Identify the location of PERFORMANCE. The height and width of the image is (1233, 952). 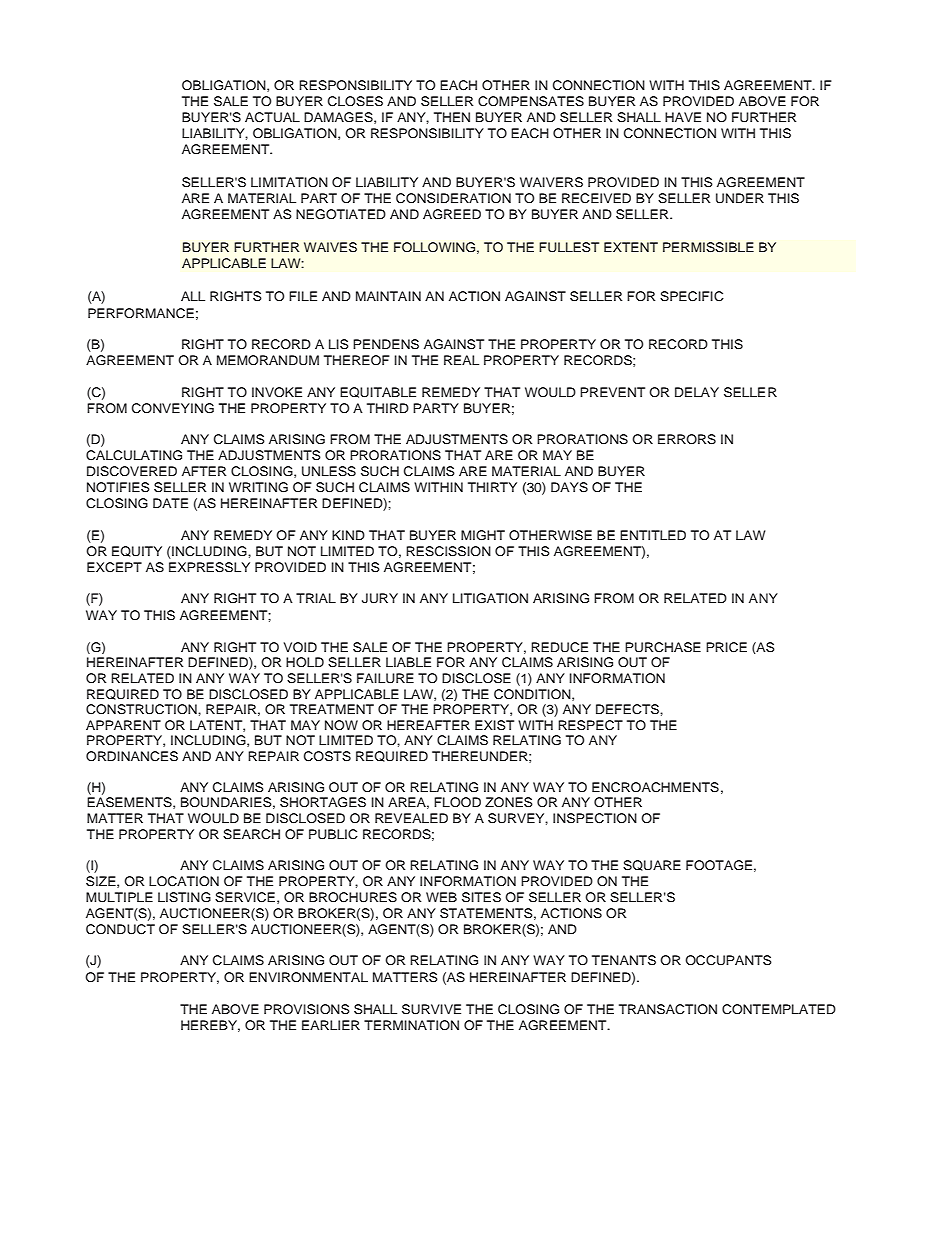
(141, 313).
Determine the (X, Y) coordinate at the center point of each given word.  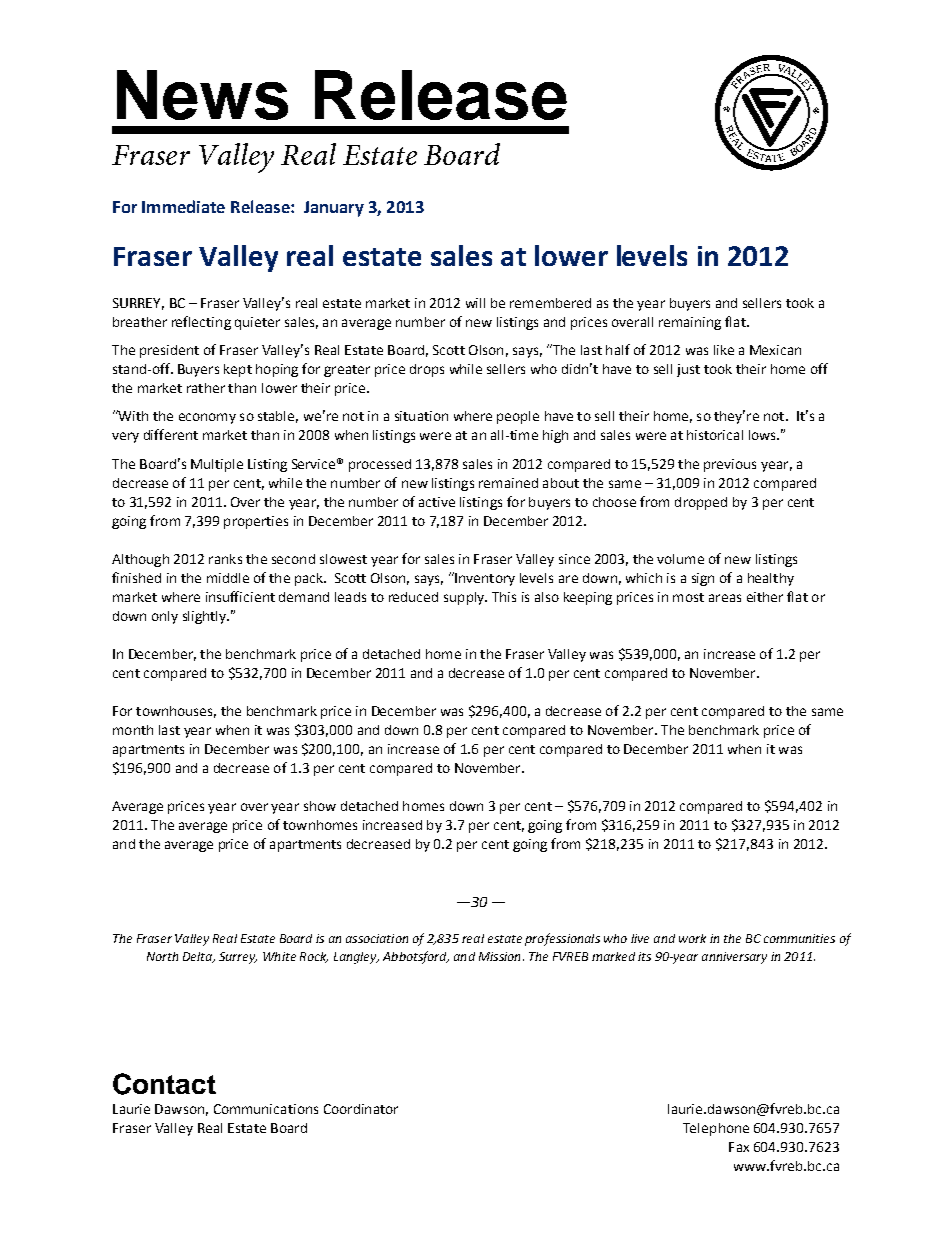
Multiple (217, 465)
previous (730, 465)
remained (508, 483)
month (133, 730)
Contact (164, 1084)
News (202, 95)
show (320, 806)
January (334, 209)
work (692, 938)
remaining (690, 323)
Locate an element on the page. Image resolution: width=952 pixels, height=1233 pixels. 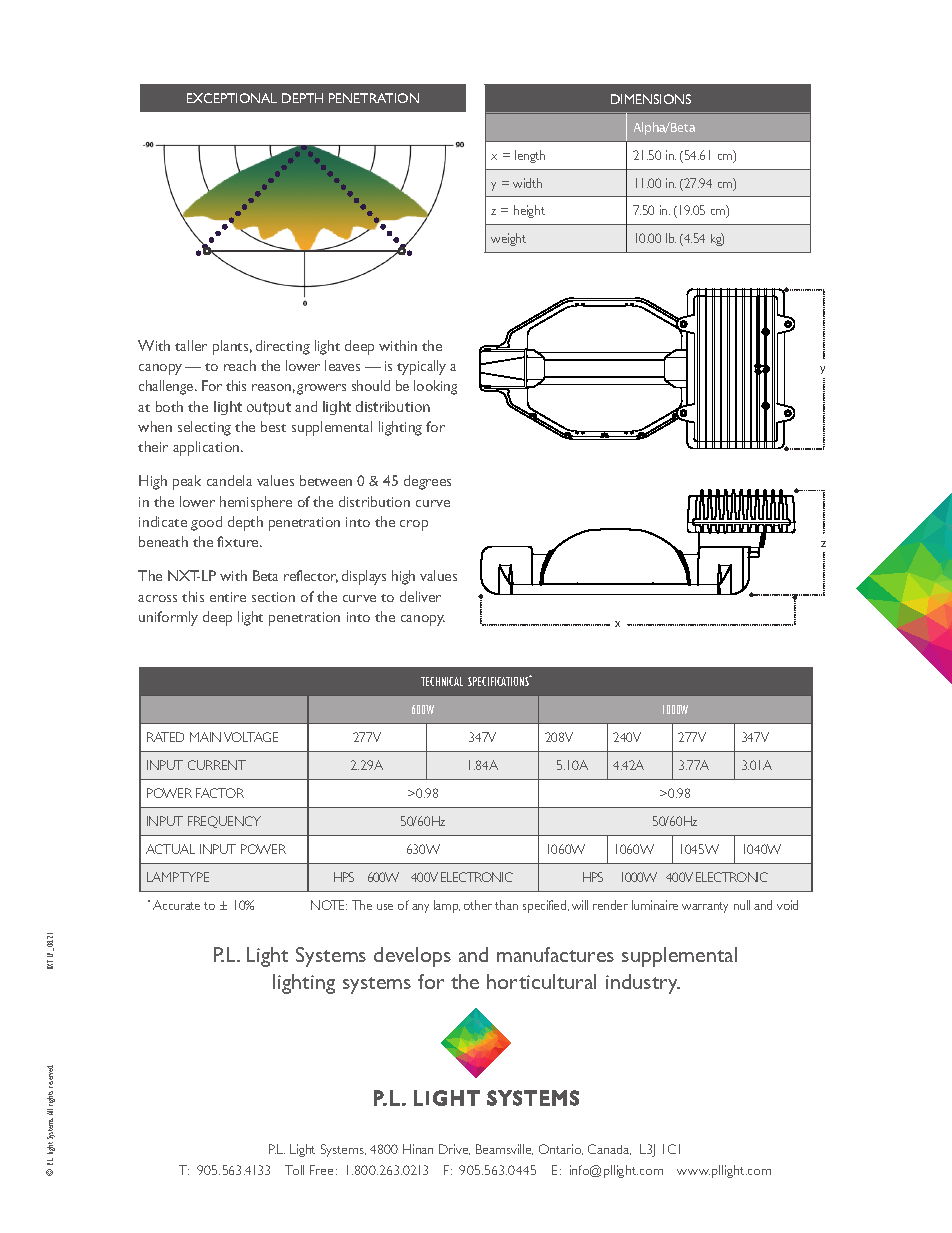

____________

**SET EXERCISE**
Extract every line from the one containing "remained (508, 483)" down through the last line above, reproducing each line verbatim and leaving out the pictures.

**FINISHED ANSWER**
remained (508, 483)
month (133, 730)
Contact (164, 1084)
News (202, 95)
show (320, 806)
January (334, 209)
work (692, 938)
remaining (690, 323)
Locate an element on the page. Image resolution: width=952 pixels, height=1233 pixels. 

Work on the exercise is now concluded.